Progress rings: The progress rings are a visual representation of your progression towards your goal. Seeing progress is something else that motivates our customers to keep saving.

Daily interest payment: The biggest trigger for customers is receiving an interest payment every day. It’s psychologically rewarding and motivates them to keep saving on the app.

Building Trust:

Something we found very interesting was that customers put their money in different places to mitigate risk. When designing the user experience, we focused on building trust. Starting with onboarding and continuing throughout the customer’s journey, we were intentional. 

We let our customers know where their money goes and how we get returns for them. They also have complete visibility on all of their transactions. When they withdraw or deposit money, their account updates in real-time, and they receive an email confirmation. When we speak to our customers, some of the feedback we receive is that this transparency gives them comfort and instills trust in us.

Teaching financial literacy

The sentiment from many of our savers is, I wish I were better with money, and I wish I knew what to do with my money. They are also keen on learning the various financial concepts and how our business model works. They’ve asked us questions like, what are the benefits of saving in a bank when I can hold onto my money? How does compound interest work? And more Koa-specific questions like, how do you generate interest? Where are you putting the money, and what are you doing with it? Are you loaning it out safely?

All of these questions are valid, and as a financial services industry, we have a responsibility to ensure that the retail customer is well educated because only then can we offer more sophisticated products. That’s why we decided to make learning a core function of the application.  

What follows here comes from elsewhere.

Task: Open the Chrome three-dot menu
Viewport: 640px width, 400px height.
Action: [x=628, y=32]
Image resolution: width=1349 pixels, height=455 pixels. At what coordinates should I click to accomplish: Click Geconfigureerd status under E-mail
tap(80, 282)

We built a learning center to teach financial literacy. We have articles that cover a range of topics, we created a community channel on Telegram to have savings and investment conversations, and we host webinars to engage the community. We’ve also partnered with a few universities and external foundations to teach students and young adults about financial literacy.

Partnering with Flutterwave and Smile Identity

We’ve always had the philosophy that collaboration and partnerships will take you further. Our partnership with Flutterwave has been great. It’s enabled us to provide better access and better transaction services for our savers. Also, they’ve been around much longer than we have, so they understand the market better. We’ve learned a lot from their local team and the team in Nigeria.

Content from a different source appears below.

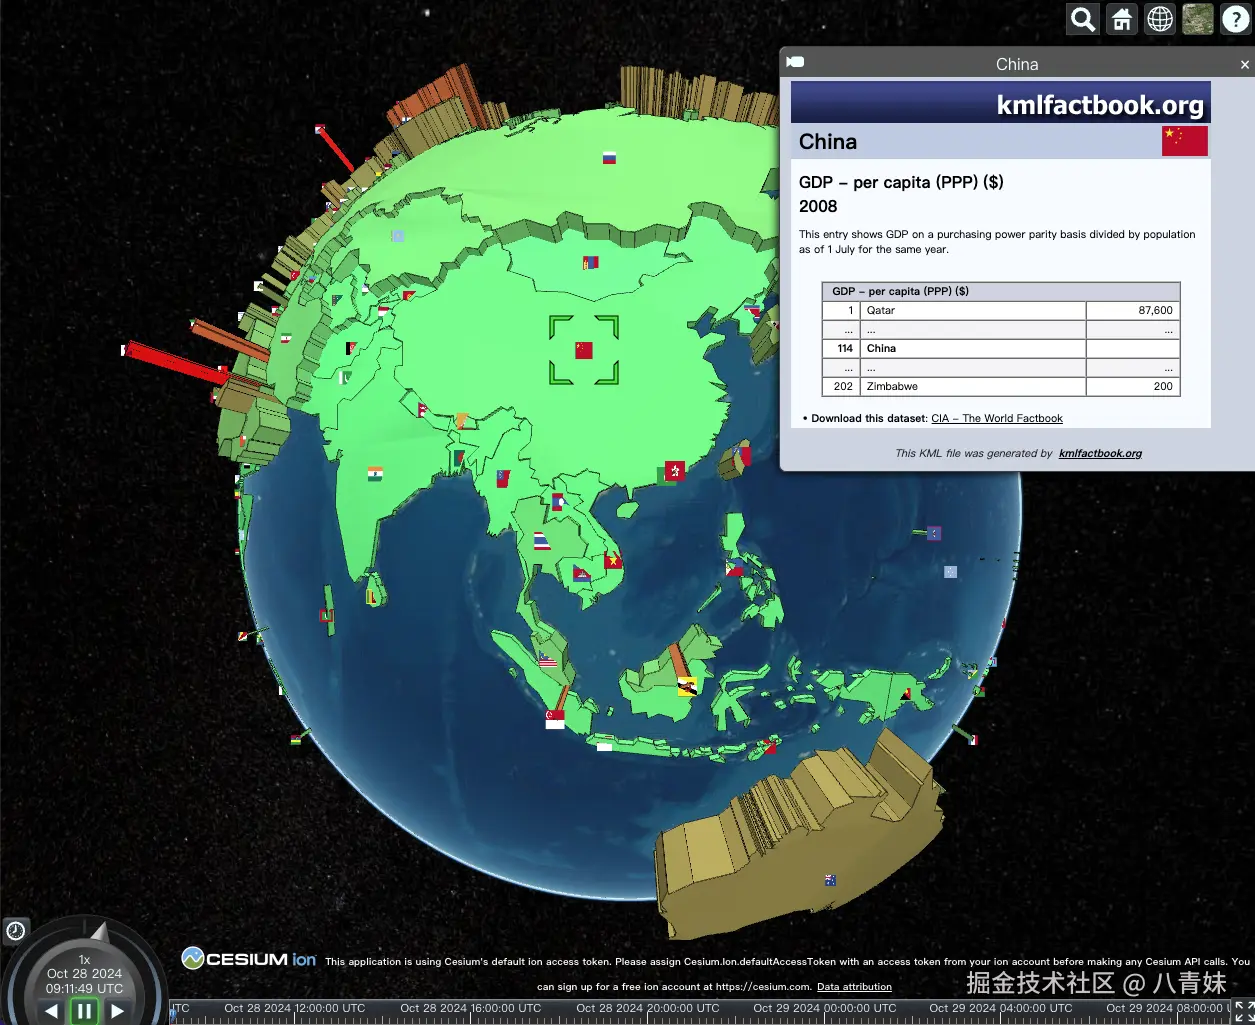Toggle camera tracking in the China infobox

Smile ID, like us, is a portfolio company of Catalyst Fund, and we are working with them closely to understand what the verification landscape looks like, the pitfalls of other startups, and what we should look out for.

As a startup, partnering can help you get to where you want to be faster. People are building incredible things, and the information and insight you gain by partnering take both organizations much further than if they were to do it alone. I believe that as a tech community, we can achieve a lot more through partnership.  

Koa in the next 3-5 years

We have ambitious goals that we are working towards. First, we want to cement our position here in Kenya, and then we’d love to expand to more markets. Our North Star is individual customers. We’re focused on how we can add value to them as they’re going through their financial wellness journey.

Whether their goal is to buy a house, car or set themselves up financially, we want to do it together and see them succeed. We also want to pave the way for other startups that are in the fintech space. As we go forward and learn, we want to share our experiences and knowledge. 

Built In Africa. What does that mean to you? 

The phrase Built in Africa symbolizes businesses that are building to solve problems that are unique to our continent and unique to how we live our lives. There are many issues and problems that we need to solve as a continent, and having those solutions being built in Africa with an African mindset is important.